A: I was introduced to Chamomile tea by my mother & initially I hated it. My grandma used to make her spiked Chamomile when she was sick but my mom never gave me the “good stuff.” Overtime though, I got into drinking iced tea. My dad used to make huge pitchers of (bagged – gosh so embarrassing) Lipton iced tea & I thought he hung the moon so I copied him. Thankfully, Chicago had a local tea shop that introduced me to the good stuff & it’s been all uphill from there.  (Thank God for Chicago! -N)

(2) What was the very first tea blend you ever tried?

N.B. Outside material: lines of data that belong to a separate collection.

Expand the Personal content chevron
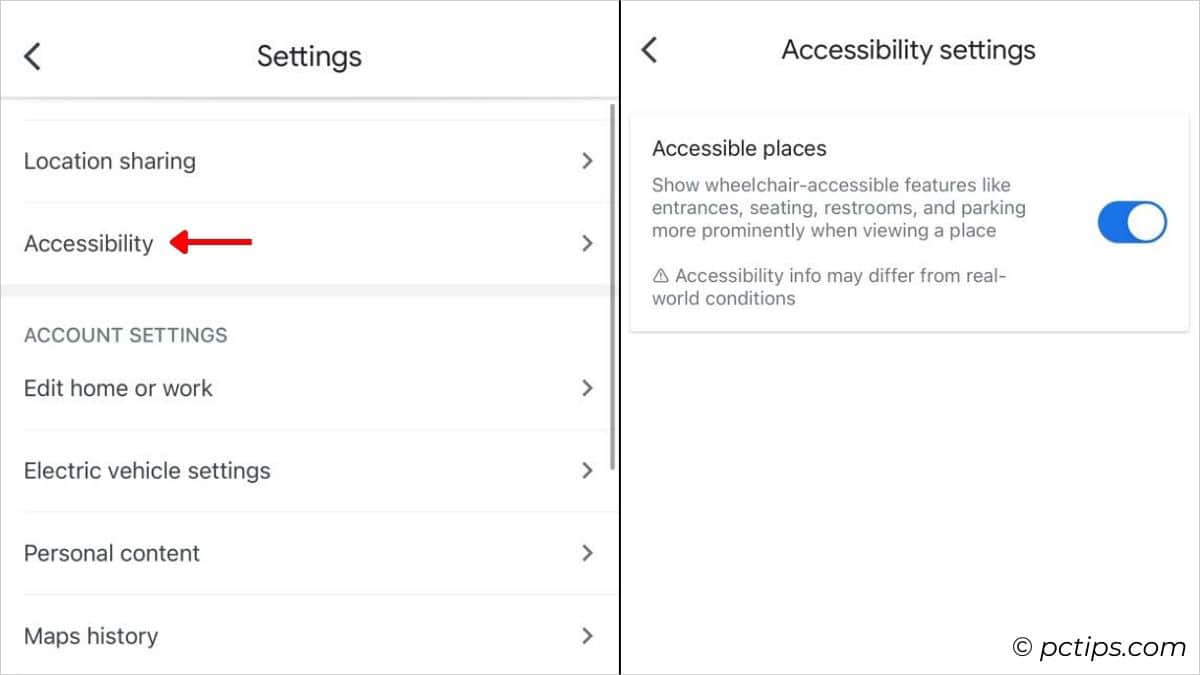1200x675 pixels. coord(589,553)
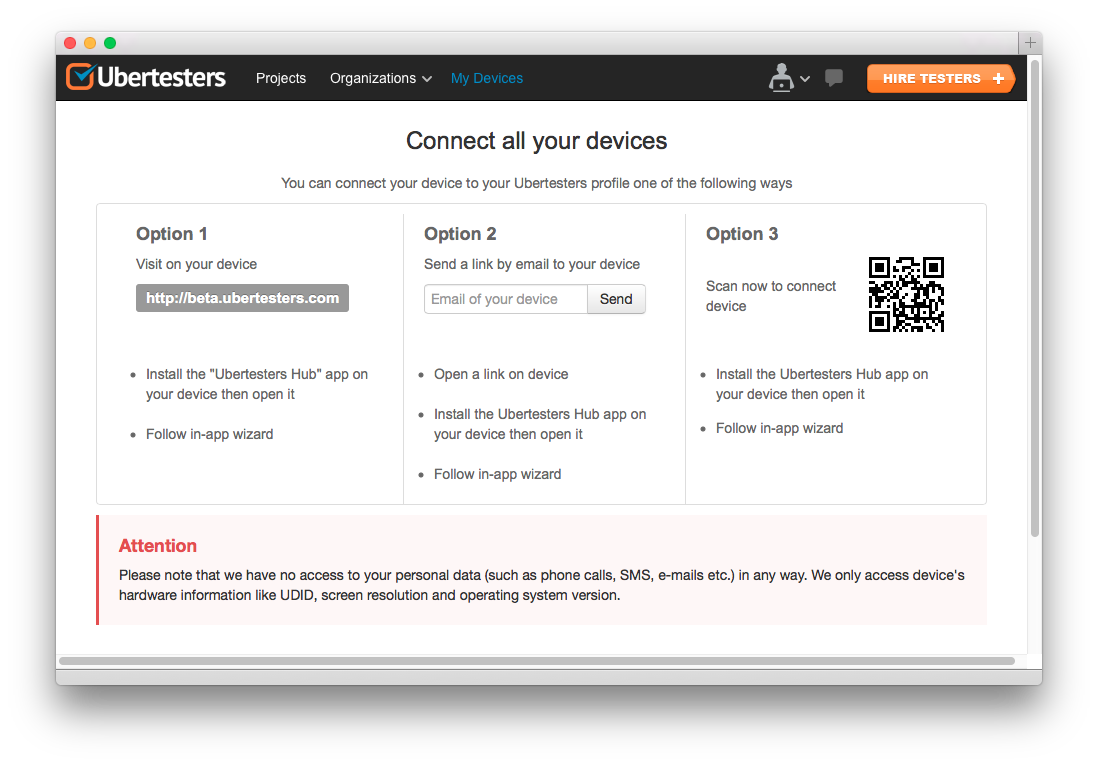Maximize the window using the green button
The width and height of the screenshot is (1098, 765).
coord(110,43)
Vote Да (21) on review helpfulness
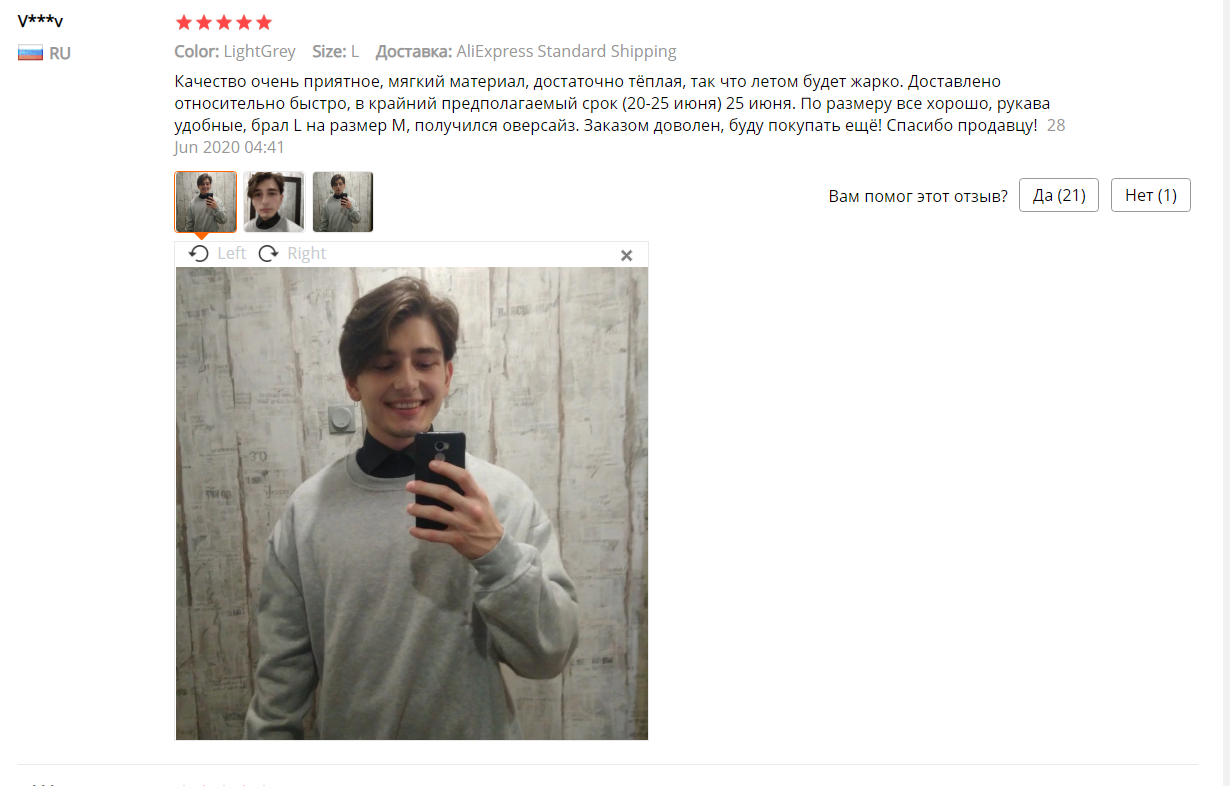 pyautogui.click(x=1059, y=195)
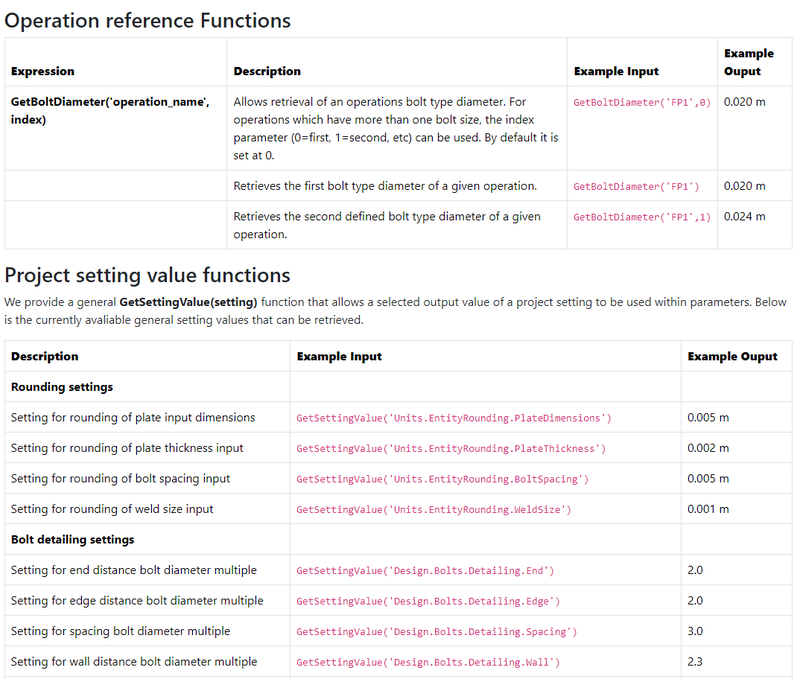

N: Bagged – Bigelow’s Constant Comment.  Loose – Lung Ching

A: Genmaicha. I don’t remember much about it except it was when I was in Chicago, at a local tea shop & I thought adding toasted rice into a green tea was brilliant. Like rocket science brilliant, but then again, what do I know about rocket science?

(3) When did you start your tea blog and what was your hope for creating it?

N: The blog was started in April of 2010 along with the online shop.  I originally launched it to help boost my SEO, but absolutely loved writing about tea so it turned into more of a place to share and interact with fellow tea lovers.  I’m actually really terrible at using the blog for SEO.  And I like it that way.

A: Luckily for me, Naomi did all the work here. I just get on & make an idiot of myself. It’s a full time job guys.  (She speaks the truth. -N)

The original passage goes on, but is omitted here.